So many choices, Part 2

Yesterday, I lamented that web development hadn’t come to any consensus on tooling. programming language, basic UI framework or anything else.

I was talking about front-end development, but it’s true on the back-end as well.

Here, I’m not so sure if we could ever get consensus. On the front-end everyone is running in a browser and ultimately has to provide HTML, CSS, and Javascript. I was hoping that would have driven the industry towards one obvious choice.

On the back-end, everyone has been using their tool of choice for decades, and using Javascript (via node) is a good choice now, but it’s not close to universal. And if you are only working on the backend there isn’t a requirement to know Javascript at all, so there are lots of teams that don’t care about matching languages.

For me, using one language on both the front-end and back-end is such a compelling benefit, that I’ve moved to node for anything new. In practice, I haven’t had much code sharing, but I am flipping back and forth so much while developing, that just having to have one language in my brain is reason enough.

And since I use GraphQL, again Apollo is an obvious choice.
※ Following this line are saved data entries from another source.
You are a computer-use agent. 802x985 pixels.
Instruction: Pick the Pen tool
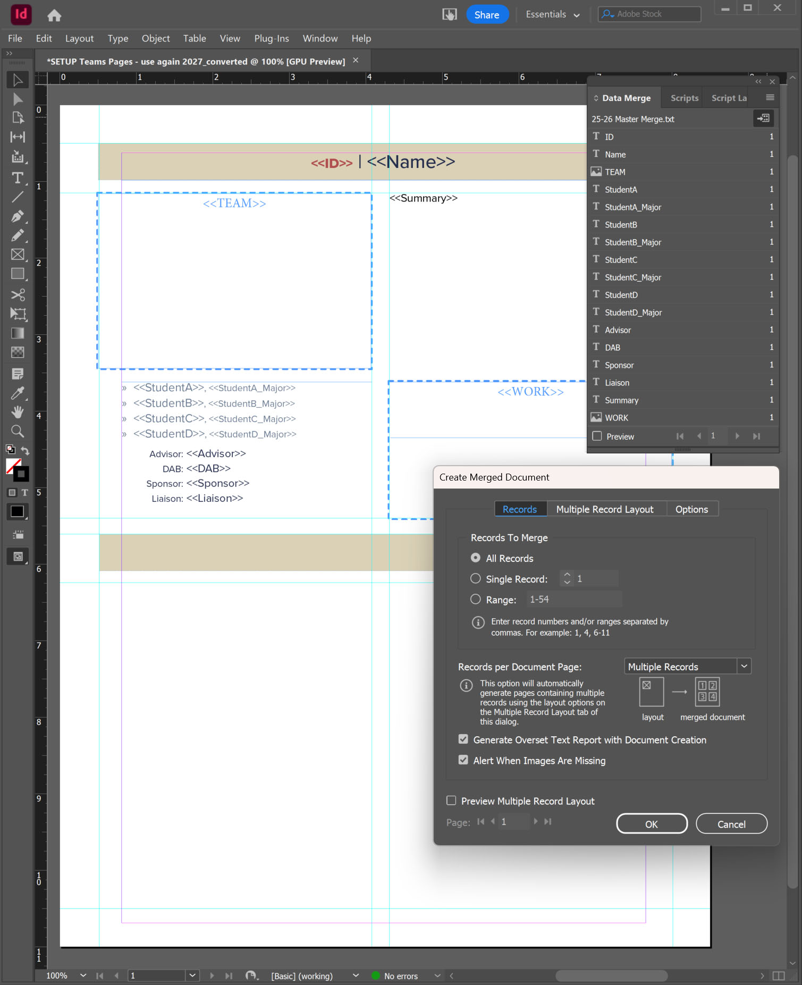pyautogui.click(x=18, y=216)
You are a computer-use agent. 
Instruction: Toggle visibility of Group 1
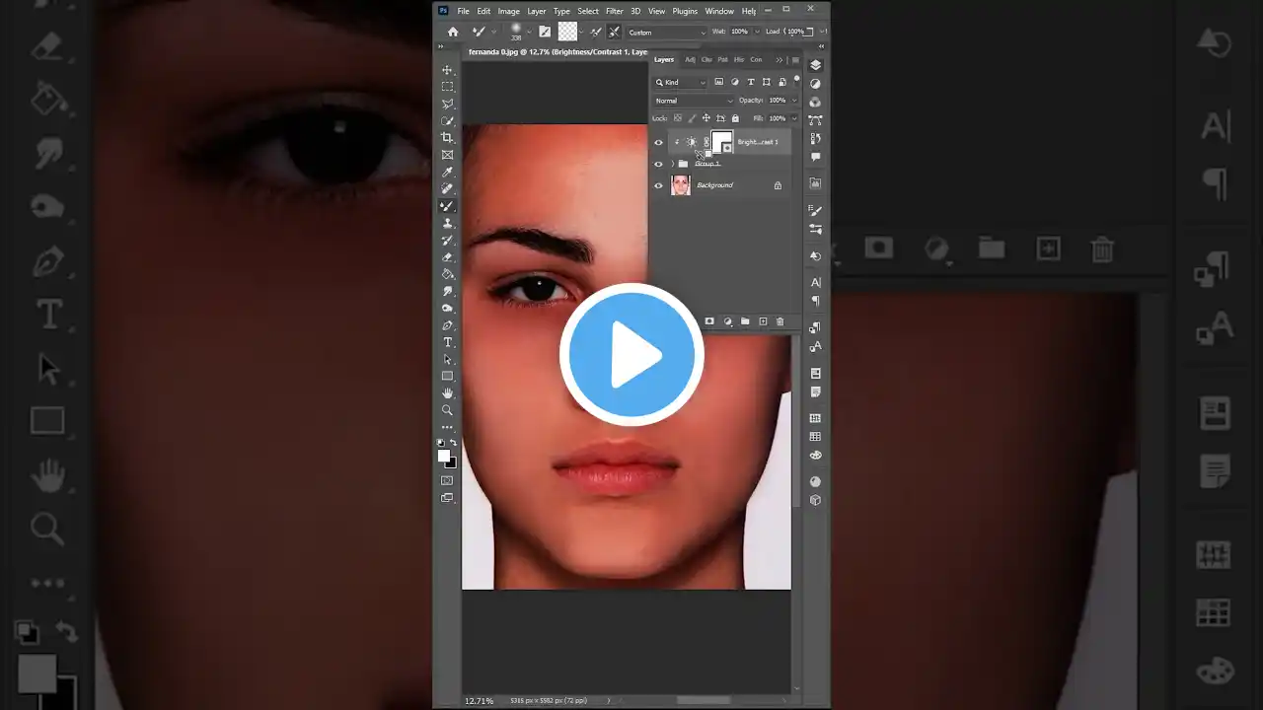click(x=658, y=164)
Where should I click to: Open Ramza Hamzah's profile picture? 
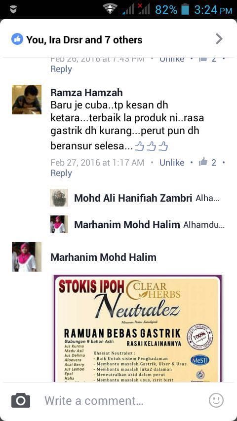tap(27, 100)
Before this, I was using Django and Python for my backends, and I like working with an ORM for SQL data, so I decided on TypeORM. Here there seemed to be 1 or 2 other viable options as well. TypeORM can be DB engine agnostic (depending on what you use), so setting up an in-memory, sqlite version for unit testing is pretty easy.

With Apollo and TypeORM, TypeGraphQL is a nice addition. It lets me have a DSL that describes entities in one place that generates my DDL, queries and also encodes them for GQL/Apollo automatically. If you don’t do this, a lot of your GQL code isn’t going to be type-checked.

My backend is essentially just a DB with GQL in front of it right now, so there isn’t much else to decide. Since I use the same language as my front-end, I can use eslint, prettier, and jest here as well.

The one thing I miss from Django is the automatic admin console and user management. In the end, I do think my admin interface needs to be more custom, but it’s useful at the start until you get around to making a real one. I looked at AdminJS, but unfortunately I had already committed to some TypeORM choices that it couldn’t support. If I thought I’d be on AdminJS long-term, I might have backed out of those choices.

In any case, the choices on the back-end mostly depend on what language you choose. As an iOS developer, I never really had the option of using one language for the full stackā€”I usually want to make native apps and Swift isn’t ready for the server-side in my view. It’s nice to have this option, and would make me reconsider ReactNative if I need a mobile app for this project.